President Clinton lied in his 1998 apology to survivors of the Rwandan massacre when he suggested that he and his staff hadn't known genocide was taking place. Documents obtained subsequently under the Freedom of Information Act in 2004 by activist groups showed that the Clinton administration referred to the slaughter as "genocide" in its internal discussions but refused to say so publicly because Clinton had decided against intervention.
"Genocide can occur anywhere. It is not an African phenomenon," he said in 1998 as part of his apology. "We must have global vigilance. And never again must we be shy in the face of the evidence." Thus, Clinton nicely articulated a moral principle whose moral authority he excluded himself from.
Nonetheless, this principle has saturated much of the recent discussion about Darfur. Indeed, as historian and columnist Niall Ferguson noted, Obama called for an increased military commitment in Sudan, including possibly sending NATO, in order to prevent genocide just two years ago.
There's been so much talk about how conservative foreign policy's moral credibility has been demolished under President Bush. Maybe. But what of liberal credibility? In the 1990s, amid the debates about Haiti, Somalia, Yugoslavia and Rwanda, the broad outline of the debate had conservatives advocating a narrower definition of the national interest while liberals argued - and I often agreed with them - for a more expansive one that included a heavy dose of moralism. Finally, liberals seemed to have shaken off the Vietnam syndrome and embraced an overly optimistic but benign foreign policy of nation-building and do-goodery.

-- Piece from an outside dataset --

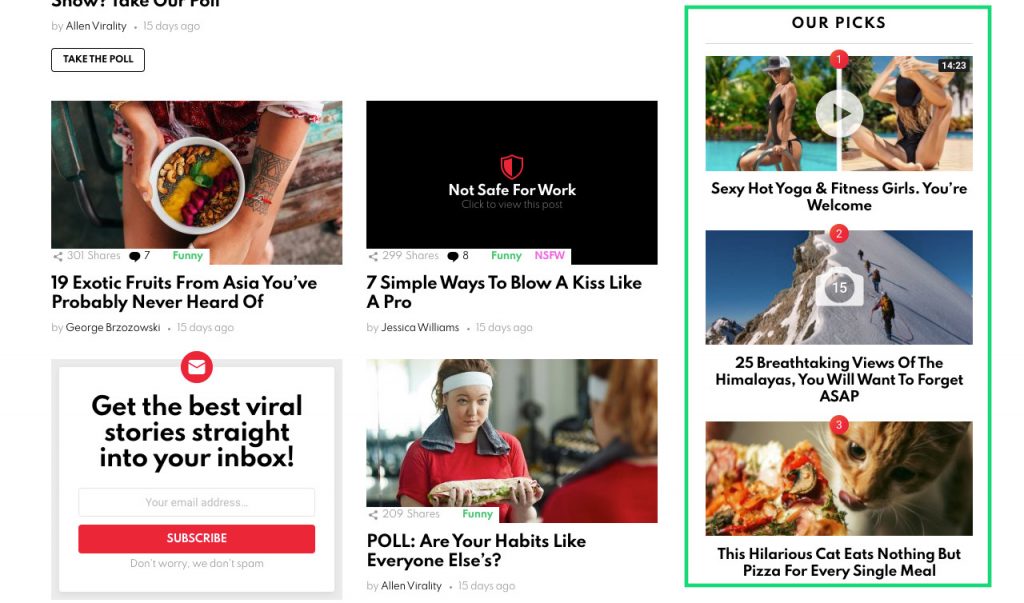Focus the email address input field

[197, 502]
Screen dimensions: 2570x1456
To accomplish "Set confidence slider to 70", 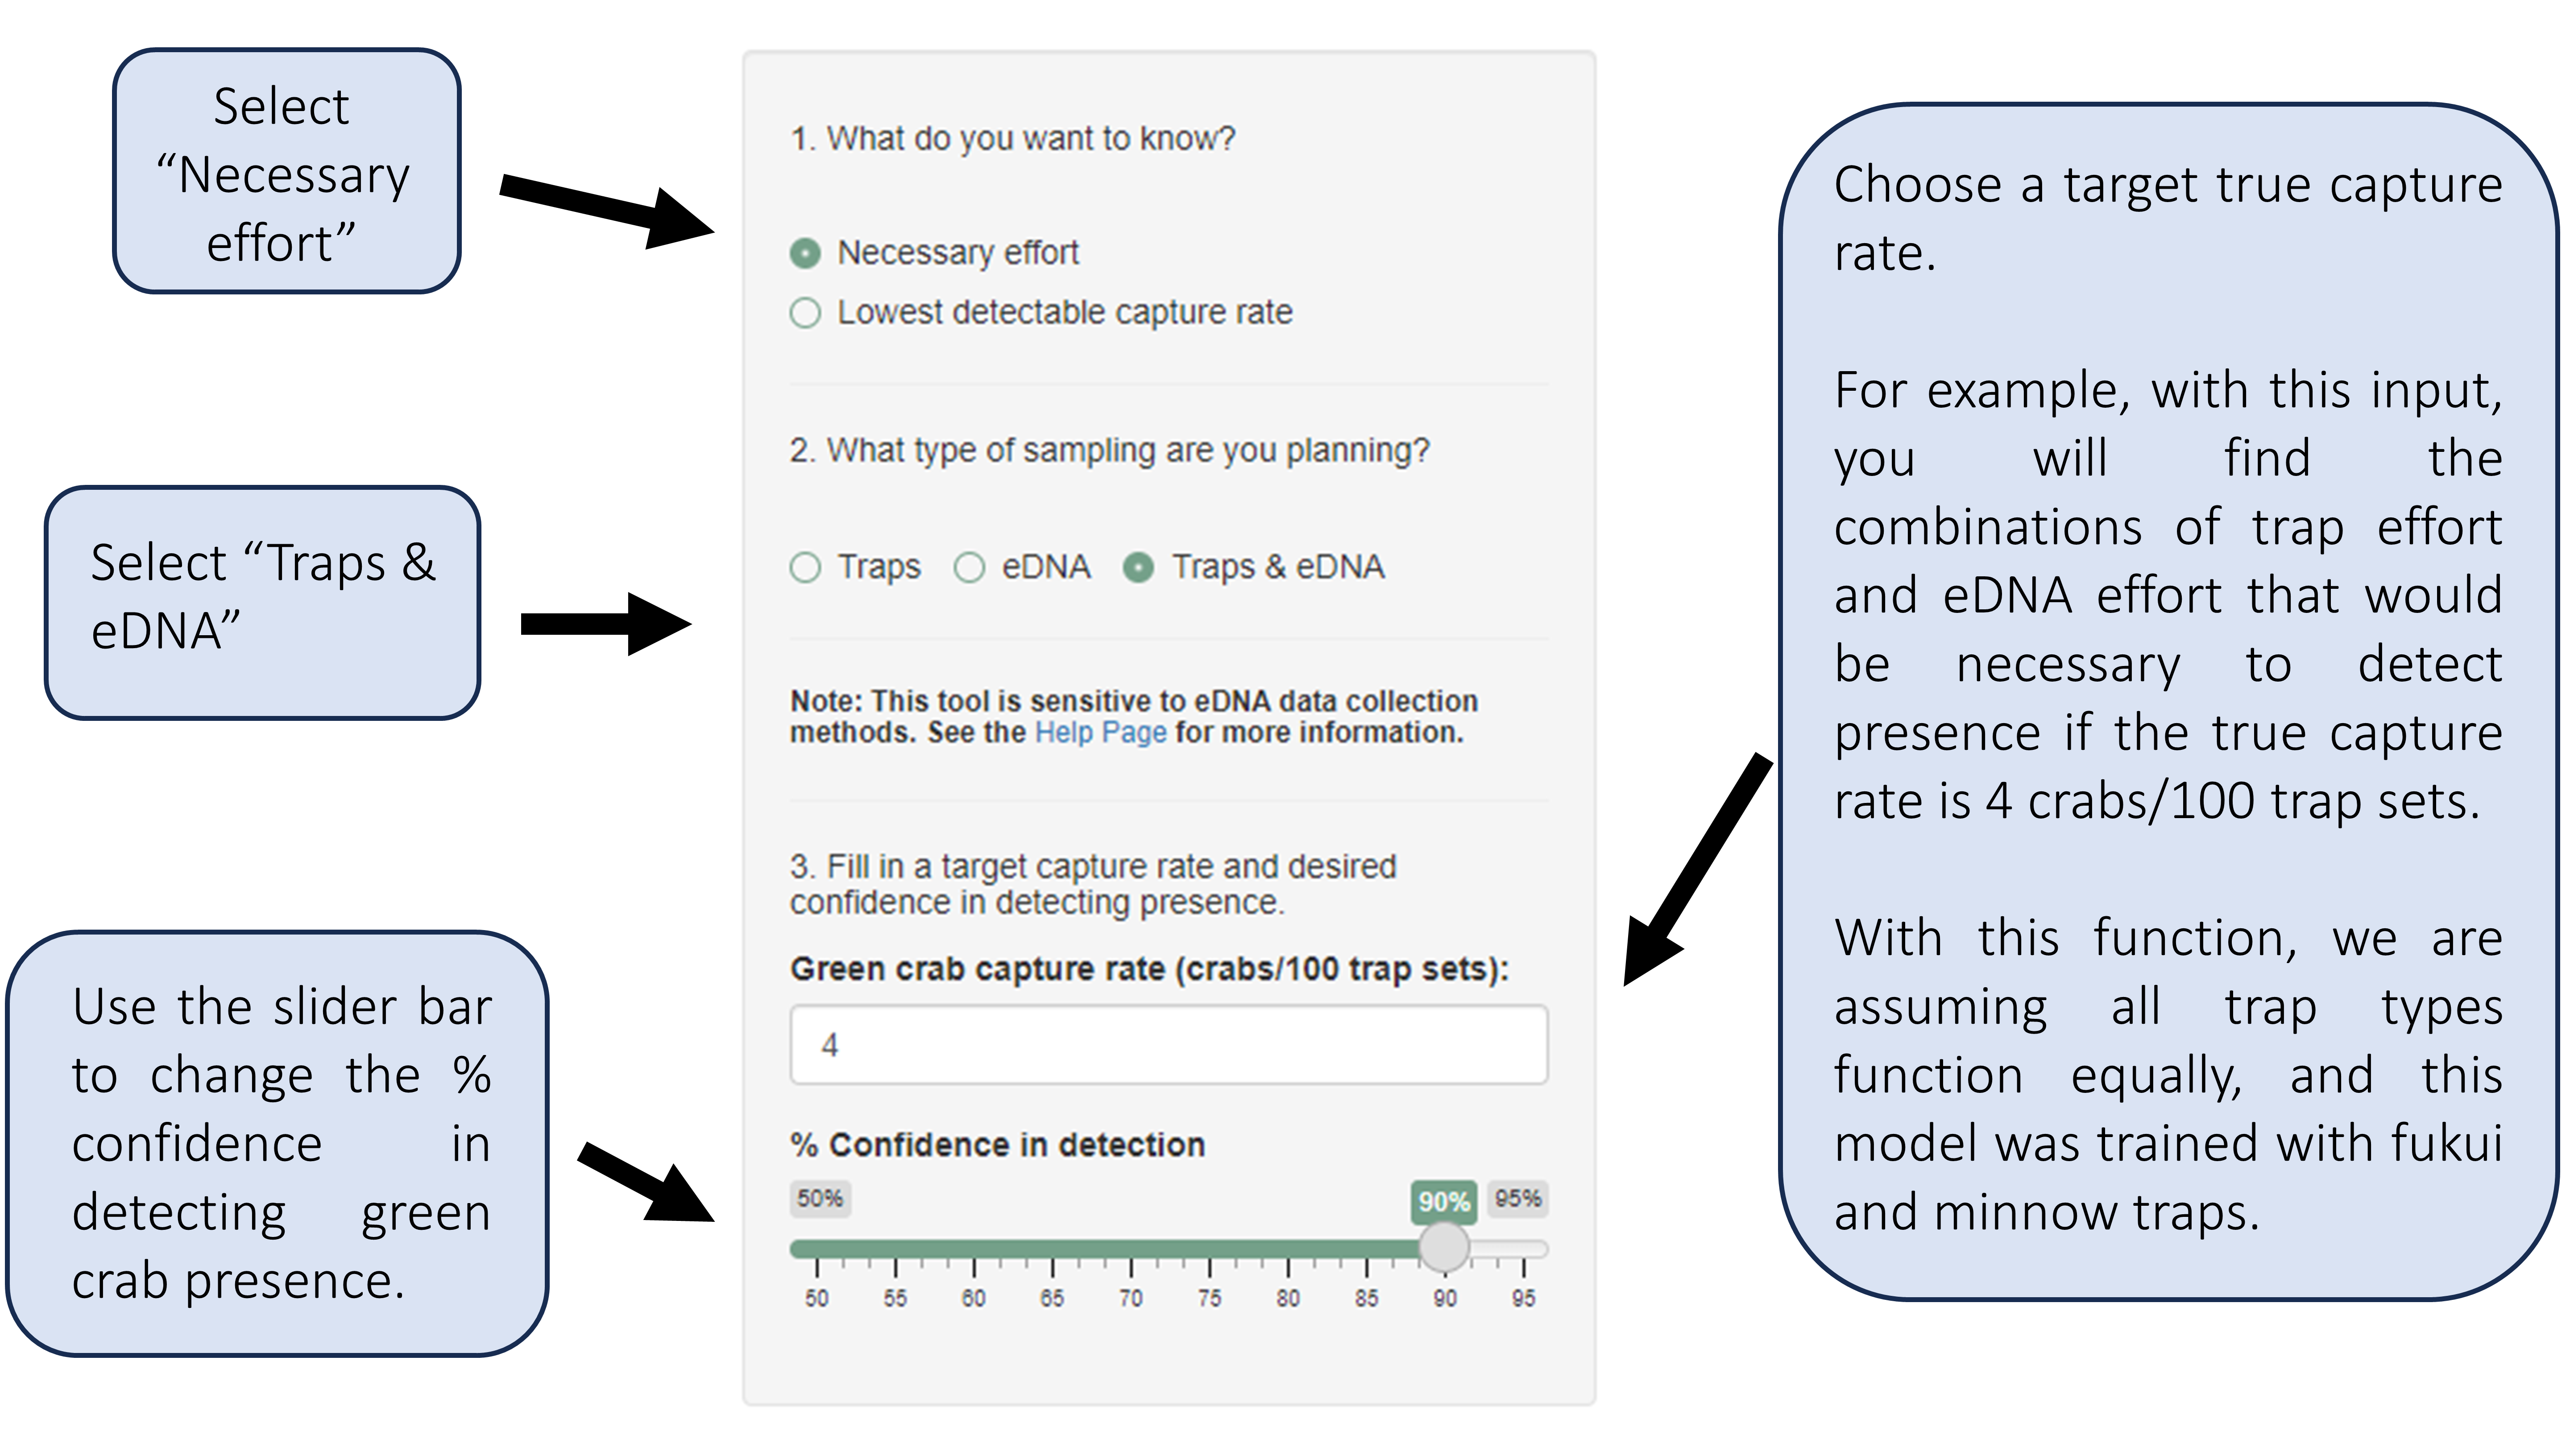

Conservatives are at least still arguing about the national interest - but they're also the ones touting the moral imperative of preventing genocide and even the need for nation-building. Where is the principle in the hash of liberal foreign policy today? How does liberalism recover? If you can justify causing genocide in order to end a nation-building exercise that - unlike similar efforts elsewhere - is fundamentally linked to our national interest, then how can you ever return to arguing that we should get into the nation-building and genocide-stopping business when it's explicitly not in our interest?